▸ READING PASSAGE
As far as we are aware, no one ever doubted the existence and the danger of said disease at any occasion of its appearance, since it came and went for almost 500 years in Europe.
There were different interpretations as to why such a devasting outbreak had come into being, inevitably leading to some to believe it was a divine punishment for humanity's sins, a first swipe of destruction before the coming of Jesus and the apocalypse. I am inclined to interpret this tendency given the speculated death toll in the span of three years (1347-1350), speculated between the 75 and 200 milion people, possibly making up one third of the whole continent's population at that time.

▸ GOAL OF THE EXERCISE
From the passage about the disease outbreak in Europe, copy word for word the part that begins with the words containing "As far as we" and ends with "at that time.".

▸ RECORD SET

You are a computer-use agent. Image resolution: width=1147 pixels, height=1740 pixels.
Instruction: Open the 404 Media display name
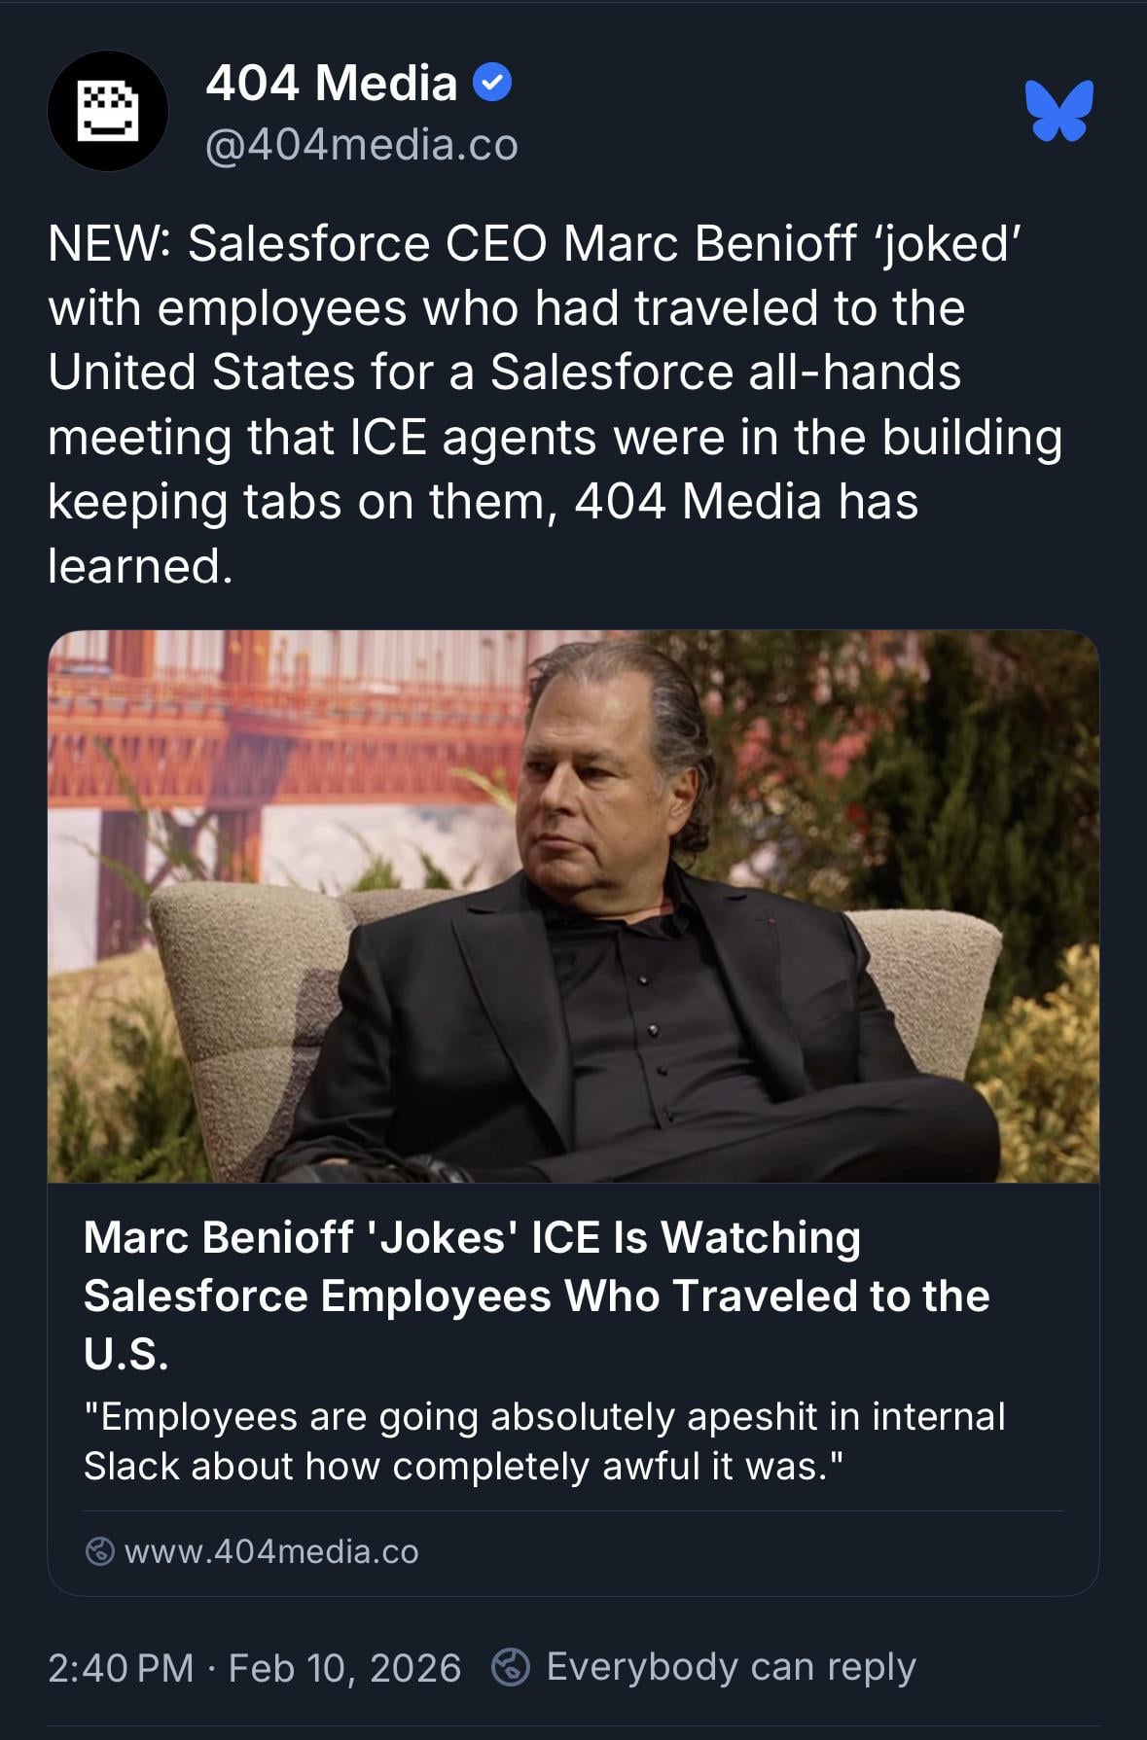332,83
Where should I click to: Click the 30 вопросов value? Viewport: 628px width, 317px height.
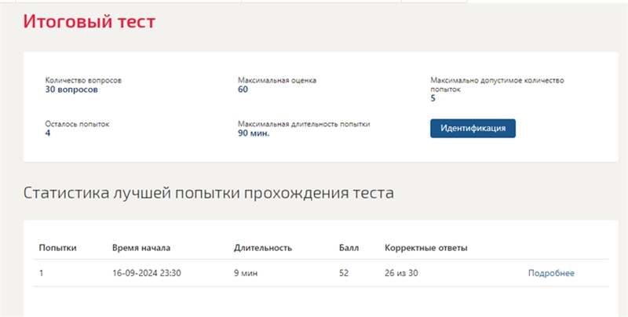(x=71, y=89)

▸ TASK RESULT
As far as we are aware, no one ever doubted the existence and the danger of said disease at any occasion of its appearance, since it came and went for almost 500 years in Europe.
There were different interpretations as to why such a devasting outbreak had come into being, inevitably leading to some to believe it was a divine punishment for humanity's sins, a first swipe of destruction before the coming of Jesus and the apocalypse. I am inclined to interpret this tendency given the speculated death toll in the span of three years (1347-1350), speculated between the 75 and 200 milion people, possibly making up one third of the whole continent's population at that time.